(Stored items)

+++

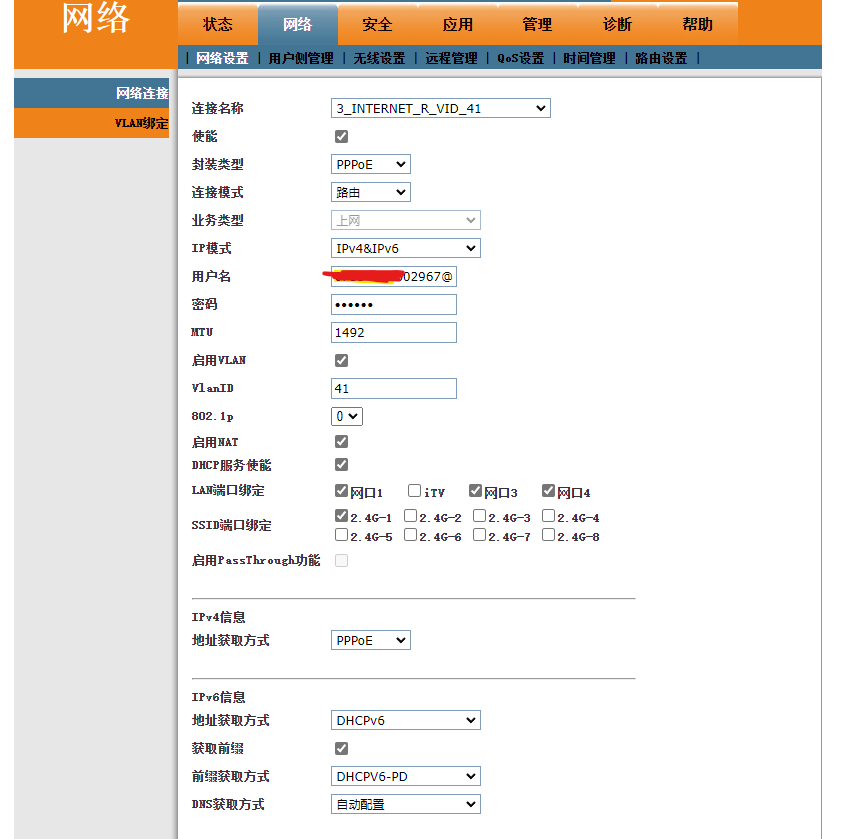858x839 pixels.
Task: Enable the iTV LAN port binding
Action: click(416, 490)
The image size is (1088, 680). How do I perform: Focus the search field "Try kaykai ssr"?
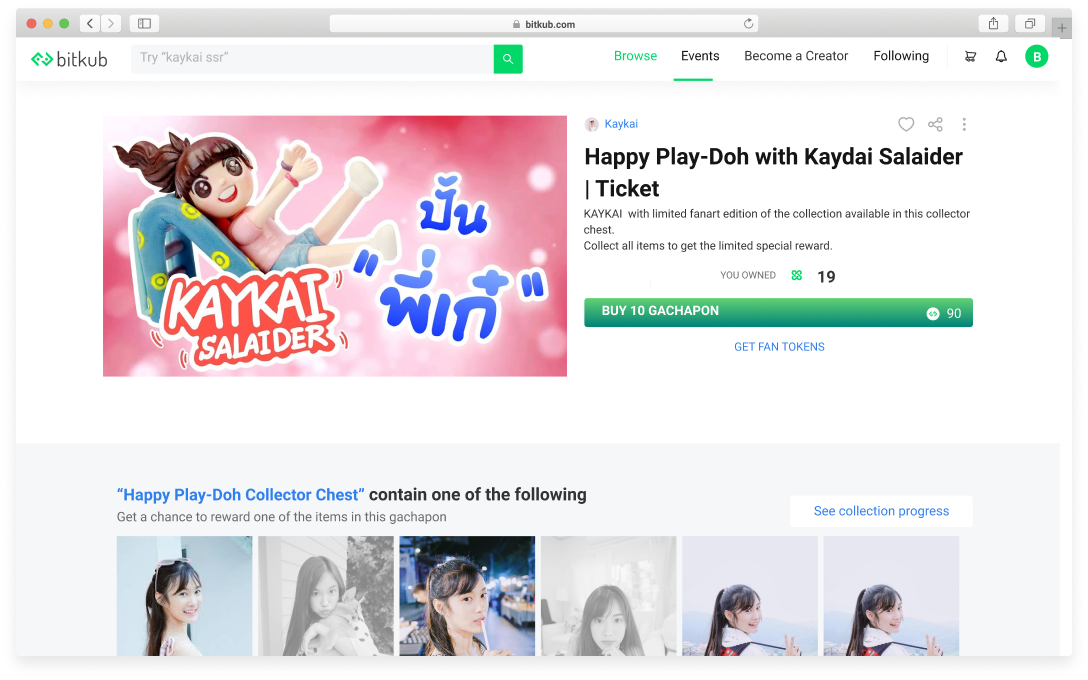tap(312, 58)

+++

__Problem details__
Your answer must be the lines from the line containing "The image size" through the final line of the data, written out exactly, both ends included and pictures left out.

__Exercise solution__
The image size is (1088, 680). How do I perform: Focus the search field "Try kaykai ssr"?
tap(312, 58)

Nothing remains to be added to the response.